The remainder of this paper is structured as follows: Section 2 presents the research background in this field. In Section 3, the key materials and methods of the EV charging system architecture considered in this paper are introduced. The EV charging station recommendation problem is then formulated as a sequential decision-making challenge using Markov games in Section 4. Section 5 outlines our proposed multi-agent deep deterministic policy gradient algorithm for EVCS recommendation. The simulation results and analyses are presented in Section 6. Finally, the paper concludes in Section 7, summarizing our significant contributions.

2. Research Background

The charging and discharging of electric vehicles (EVs) present several challenges due to the uncertainties arising from dynamic and random charging requests. As a result, substantial research efforts have been devoted to designing EV charging recommendations and scheduling strategies to address congestion issues and optimize charging operations. Deep reinforcement learning has emerged as a promising approach to tackle these challenges.
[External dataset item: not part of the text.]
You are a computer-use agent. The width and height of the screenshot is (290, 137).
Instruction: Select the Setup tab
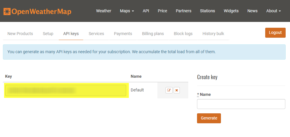(x=48, y=34)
In [28], the authors proposed a planning model based on stochastic simulation for EV charging stations (EVCSs) to reduce investment and operational expenses. Another study by Kim et al. [29] utilized the RL Q-learning algorithm and Markov decision process to model an energy management system for a smart building, incorporating PV generation, electrical storage, and a vehicle-to-grid station, leading to reduced overall energy costs. Zhang et al. [30] addressed congestion control in charging station allocation through the combination of communication technology using Q-learning. In a different context, Dabbaghjamanesh et al. [31] proposed a Q-learning method based on recurrent neural networks for estimating loads of plug-in hybrid electric vehicles under various conditions.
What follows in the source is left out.